## STUDY MATERIAL:
↓↓↓
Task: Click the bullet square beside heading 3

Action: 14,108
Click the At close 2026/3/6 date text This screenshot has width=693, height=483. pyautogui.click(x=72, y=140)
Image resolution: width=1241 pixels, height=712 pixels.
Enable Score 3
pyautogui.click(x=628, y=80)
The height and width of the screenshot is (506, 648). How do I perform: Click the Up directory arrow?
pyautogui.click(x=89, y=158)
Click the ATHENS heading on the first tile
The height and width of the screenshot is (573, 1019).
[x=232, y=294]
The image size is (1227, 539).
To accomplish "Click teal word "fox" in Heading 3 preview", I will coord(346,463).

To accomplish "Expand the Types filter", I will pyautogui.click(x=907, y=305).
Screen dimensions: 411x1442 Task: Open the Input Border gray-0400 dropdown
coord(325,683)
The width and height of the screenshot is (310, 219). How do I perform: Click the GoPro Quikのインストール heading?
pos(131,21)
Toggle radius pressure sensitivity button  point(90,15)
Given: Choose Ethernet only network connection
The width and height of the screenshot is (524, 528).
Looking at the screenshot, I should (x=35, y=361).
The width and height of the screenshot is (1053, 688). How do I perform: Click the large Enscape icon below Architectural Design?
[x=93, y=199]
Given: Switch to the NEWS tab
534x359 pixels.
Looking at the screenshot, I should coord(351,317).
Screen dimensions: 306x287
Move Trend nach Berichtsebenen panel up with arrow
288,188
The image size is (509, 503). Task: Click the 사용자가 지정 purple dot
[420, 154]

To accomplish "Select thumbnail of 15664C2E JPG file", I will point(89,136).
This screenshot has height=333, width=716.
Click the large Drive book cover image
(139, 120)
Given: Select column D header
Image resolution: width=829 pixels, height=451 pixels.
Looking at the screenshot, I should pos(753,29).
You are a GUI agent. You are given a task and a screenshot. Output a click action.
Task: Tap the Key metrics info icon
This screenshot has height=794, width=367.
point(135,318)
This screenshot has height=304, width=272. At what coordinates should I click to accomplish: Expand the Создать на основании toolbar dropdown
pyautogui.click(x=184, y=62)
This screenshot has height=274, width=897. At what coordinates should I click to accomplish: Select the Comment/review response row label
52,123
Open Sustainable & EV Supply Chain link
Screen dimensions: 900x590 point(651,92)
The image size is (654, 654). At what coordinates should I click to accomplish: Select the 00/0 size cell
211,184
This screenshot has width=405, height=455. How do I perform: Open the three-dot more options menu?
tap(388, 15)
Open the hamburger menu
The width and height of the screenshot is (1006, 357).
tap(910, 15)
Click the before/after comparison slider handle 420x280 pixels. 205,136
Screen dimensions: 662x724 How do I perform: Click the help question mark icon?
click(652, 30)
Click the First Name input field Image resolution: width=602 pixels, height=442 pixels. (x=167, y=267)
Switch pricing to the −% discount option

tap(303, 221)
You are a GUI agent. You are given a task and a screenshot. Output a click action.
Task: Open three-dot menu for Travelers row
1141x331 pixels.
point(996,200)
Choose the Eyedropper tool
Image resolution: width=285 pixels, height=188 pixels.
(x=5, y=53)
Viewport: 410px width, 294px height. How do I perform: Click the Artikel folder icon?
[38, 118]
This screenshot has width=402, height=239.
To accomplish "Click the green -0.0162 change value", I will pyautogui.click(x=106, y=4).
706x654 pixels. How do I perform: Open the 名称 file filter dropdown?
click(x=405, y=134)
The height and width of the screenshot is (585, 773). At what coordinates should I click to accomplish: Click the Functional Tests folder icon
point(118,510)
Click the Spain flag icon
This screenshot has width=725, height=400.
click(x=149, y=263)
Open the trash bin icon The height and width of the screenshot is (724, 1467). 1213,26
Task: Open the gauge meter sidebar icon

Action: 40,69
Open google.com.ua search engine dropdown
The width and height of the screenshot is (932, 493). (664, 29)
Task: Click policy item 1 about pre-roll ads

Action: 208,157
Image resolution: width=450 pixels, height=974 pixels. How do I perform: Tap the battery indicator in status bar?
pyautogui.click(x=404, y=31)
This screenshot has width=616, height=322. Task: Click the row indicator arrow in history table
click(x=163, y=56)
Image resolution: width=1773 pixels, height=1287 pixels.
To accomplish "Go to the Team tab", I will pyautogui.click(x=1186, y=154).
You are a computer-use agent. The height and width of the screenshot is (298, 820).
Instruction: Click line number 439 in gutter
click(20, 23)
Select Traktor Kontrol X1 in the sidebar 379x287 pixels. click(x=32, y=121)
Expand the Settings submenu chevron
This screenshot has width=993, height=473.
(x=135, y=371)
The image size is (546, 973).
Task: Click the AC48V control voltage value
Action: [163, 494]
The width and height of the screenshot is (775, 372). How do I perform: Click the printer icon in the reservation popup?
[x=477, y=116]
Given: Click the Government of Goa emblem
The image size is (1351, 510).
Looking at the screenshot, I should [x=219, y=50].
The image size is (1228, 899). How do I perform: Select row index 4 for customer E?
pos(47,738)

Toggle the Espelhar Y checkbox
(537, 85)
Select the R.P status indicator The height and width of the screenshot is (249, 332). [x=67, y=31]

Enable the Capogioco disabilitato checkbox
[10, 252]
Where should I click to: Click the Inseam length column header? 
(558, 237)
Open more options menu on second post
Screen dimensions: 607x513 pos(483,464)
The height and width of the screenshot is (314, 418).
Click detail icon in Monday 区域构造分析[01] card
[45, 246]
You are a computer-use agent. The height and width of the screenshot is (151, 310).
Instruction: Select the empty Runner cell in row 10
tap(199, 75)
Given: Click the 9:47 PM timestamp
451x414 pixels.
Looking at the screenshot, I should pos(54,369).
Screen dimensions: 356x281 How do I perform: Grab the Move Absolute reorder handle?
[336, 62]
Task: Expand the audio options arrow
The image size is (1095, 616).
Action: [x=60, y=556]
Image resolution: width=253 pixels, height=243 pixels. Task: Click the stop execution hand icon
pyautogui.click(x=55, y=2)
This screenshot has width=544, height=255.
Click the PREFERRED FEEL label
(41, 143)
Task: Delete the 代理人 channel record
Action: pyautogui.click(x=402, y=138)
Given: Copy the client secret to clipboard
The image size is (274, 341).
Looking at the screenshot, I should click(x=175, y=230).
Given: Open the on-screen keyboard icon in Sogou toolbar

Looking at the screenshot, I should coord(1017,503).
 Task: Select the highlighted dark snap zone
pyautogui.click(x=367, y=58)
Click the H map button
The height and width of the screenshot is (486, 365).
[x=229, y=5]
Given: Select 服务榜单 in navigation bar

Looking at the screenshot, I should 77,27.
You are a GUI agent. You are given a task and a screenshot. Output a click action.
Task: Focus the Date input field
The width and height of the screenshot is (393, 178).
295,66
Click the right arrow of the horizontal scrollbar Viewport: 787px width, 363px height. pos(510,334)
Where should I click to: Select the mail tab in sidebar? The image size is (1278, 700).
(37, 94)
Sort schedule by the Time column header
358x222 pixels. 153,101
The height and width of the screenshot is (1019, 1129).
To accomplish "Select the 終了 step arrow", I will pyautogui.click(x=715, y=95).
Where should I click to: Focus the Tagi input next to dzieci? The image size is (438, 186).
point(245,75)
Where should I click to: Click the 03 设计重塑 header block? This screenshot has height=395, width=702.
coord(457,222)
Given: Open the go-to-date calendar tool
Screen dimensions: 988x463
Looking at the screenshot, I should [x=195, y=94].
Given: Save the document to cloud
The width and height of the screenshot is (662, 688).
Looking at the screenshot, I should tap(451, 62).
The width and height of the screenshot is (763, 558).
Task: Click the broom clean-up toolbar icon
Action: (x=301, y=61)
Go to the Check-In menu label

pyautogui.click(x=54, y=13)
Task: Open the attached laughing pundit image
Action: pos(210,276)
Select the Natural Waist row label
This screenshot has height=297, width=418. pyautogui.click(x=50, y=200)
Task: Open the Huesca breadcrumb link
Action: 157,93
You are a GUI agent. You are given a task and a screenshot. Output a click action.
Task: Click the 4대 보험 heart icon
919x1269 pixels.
↑↑↑
## THE PROBLEM:
Using the material above, quote the first line and each line after it, stopping at and including the line that holds "The image size is (1227, 539).".

## SOLUTION TO THIS PROBLEM:
Task: Click the bullet square beside heading 3

Action: 14,108
Click the At close 2026/3/6 date text This screenshot has width=693, height=483. pyautogui.click(x=72, y=140)
Image resolution: width=1241 pixels, height=712 pixels.
Enable Score 3
pyautogui.click(x=628, y=80)
The height and width of the screenshot is (506, 648). How do I perform: Click the Up directory arrow?
pyautogui.click(x=89, y=158)
Click the ATHENS heading on the first tile
The height and width of the screenshot is (573, 1019).
[x=232, y=294]
The image size is (1227, 539).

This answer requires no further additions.